Count every line in the entries below that contains the word "will", and give only that number.

Collected data entries |
►

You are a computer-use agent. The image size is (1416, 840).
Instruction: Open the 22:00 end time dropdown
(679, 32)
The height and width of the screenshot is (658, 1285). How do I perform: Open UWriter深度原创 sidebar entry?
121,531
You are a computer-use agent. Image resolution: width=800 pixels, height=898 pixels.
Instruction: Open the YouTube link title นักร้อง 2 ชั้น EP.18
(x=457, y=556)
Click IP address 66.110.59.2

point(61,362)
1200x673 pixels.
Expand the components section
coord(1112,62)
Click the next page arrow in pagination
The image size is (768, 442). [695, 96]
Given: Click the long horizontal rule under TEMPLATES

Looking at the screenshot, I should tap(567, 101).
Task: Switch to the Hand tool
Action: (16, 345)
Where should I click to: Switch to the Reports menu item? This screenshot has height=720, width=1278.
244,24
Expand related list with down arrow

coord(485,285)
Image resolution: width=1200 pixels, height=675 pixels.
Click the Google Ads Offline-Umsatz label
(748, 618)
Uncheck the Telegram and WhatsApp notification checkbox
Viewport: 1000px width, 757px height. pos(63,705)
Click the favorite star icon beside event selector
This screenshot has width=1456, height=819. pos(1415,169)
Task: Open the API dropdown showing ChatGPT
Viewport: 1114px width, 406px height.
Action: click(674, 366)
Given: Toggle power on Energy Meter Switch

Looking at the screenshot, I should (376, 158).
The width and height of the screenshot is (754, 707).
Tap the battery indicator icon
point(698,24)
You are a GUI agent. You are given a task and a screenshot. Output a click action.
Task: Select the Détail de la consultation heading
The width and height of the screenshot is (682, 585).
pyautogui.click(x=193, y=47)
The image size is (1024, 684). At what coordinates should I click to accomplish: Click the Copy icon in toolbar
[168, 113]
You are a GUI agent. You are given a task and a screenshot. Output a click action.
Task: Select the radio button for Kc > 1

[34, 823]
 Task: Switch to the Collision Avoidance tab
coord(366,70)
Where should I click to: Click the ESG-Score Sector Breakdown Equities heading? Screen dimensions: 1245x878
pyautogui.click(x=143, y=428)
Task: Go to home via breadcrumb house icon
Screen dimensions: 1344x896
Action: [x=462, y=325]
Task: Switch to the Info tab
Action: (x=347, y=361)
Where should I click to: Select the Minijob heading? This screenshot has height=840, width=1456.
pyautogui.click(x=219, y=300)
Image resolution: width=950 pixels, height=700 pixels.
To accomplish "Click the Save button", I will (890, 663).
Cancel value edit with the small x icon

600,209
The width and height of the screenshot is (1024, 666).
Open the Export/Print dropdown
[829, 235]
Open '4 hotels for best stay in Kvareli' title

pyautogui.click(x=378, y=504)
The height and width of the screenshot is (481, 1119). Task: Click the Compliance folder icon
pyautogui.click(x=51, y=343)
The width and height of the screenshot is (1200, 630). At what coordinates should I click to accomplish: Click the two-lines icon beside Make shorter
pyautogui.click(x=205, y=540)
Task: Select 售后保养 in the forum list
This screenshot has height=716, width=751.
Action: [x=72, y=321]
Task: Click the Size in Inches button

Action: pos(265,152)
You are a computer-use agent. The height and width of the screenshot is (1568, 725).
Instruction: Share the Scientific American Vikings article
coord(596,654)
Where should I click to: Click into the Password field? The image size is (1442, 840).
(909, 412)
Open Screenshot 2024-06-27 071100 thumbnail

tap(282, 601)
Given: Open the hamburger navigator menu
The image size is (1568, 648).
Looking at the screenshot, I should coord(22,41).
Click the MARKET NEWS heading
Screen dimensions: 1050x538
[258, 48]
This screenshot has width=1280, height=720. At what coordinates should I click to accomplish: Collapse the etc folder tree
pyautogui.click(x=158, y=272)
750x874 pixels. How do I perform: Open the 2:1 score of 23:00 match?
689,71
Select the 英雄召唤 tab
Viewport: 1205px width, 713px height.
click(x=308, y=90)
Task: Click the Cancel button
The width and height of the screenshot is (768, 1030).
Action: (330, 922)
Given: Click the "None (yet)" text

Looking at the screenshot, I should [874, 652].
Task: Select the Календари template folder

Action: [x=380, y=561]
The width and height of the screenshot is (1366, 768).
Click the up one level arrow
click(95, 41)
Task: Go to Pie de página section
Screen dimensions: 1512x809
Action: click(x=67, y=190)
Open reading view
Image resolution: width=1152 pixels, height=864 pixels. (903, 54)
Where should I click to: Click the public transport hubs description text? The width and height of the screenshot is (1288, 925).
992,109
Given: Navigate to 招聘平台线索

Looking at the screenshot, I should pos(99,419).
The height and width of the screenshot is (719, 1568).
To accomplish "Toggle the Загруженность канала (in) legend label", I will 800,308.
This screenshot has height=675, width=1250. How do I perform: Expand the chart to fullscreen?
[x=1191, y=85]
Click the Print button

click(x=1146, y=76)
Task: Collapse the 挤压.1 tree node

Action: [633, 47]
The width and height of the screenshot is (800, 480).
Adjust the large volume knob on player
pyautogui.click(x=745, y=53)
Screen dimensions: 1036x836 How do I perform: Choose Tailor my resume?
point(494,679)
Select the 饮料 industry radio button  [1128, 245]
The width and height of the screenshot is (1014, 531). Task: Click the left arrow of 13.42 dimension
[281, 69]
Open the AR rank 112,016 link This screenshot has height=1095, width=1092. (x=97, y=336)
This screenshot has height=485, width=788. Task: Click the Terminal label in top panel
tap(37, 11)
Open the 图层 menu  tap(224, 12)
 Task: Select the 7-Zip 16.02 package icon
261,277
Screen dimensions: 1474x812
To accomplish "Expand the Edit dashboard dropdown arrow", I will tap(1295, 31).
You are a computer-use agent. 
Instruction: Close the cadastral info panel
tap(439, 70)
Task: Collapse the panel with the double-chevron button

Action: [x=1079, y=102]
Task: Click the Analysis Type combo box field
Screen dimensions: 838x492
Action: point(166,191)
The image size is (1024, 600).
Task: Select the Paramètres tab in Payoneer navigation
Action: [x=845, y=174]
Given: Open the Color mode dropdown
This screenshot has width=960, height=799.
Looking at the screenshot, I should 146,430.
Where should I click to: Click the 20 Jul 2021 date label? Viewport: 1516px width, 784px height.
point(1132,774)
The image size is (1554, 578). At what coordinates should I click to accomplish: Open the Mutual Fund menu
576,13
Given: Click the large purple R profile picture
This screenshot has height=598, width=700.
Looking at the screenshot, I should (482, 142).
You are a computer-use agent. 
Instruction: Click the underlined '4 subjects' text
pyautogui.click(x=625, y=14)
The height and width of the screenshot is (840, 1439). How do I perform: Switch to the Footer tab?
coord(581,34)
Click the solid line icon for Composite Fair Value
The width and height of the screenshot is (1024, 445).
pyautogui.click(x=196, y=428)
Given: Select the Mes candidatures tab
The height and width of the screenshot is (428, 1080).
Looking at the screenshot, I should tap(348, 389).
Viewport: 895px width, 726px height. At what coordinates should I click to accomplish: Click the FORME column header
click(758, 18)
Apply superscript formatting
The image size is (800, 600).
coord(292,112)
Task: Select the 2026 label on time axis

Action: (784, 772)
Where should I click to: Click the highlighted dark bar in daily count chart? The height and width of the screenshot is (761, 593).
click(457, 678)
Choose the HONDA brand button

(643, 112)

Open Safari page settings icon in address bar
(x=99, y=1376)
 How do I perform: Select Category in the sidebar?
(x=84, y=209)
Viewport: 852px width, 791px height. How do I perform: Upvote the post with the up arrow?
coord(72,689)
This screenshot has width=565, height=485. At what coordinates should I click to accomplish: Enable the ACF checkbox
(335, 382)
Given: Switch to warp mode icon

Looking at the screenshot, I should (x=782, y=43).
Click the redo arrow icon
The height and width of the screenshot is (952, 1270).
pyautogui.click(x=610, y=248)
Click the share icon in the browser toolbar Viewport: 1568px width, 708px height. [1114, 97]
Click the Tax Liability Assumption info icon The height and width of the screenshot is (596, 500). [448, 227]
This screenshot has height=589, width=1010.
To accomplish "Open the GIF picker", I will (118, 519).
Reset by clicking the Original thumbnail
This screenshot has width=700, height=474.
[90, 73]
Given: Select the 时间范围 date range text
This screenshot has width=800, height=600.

◄

WRITTEN SOLUTION |
4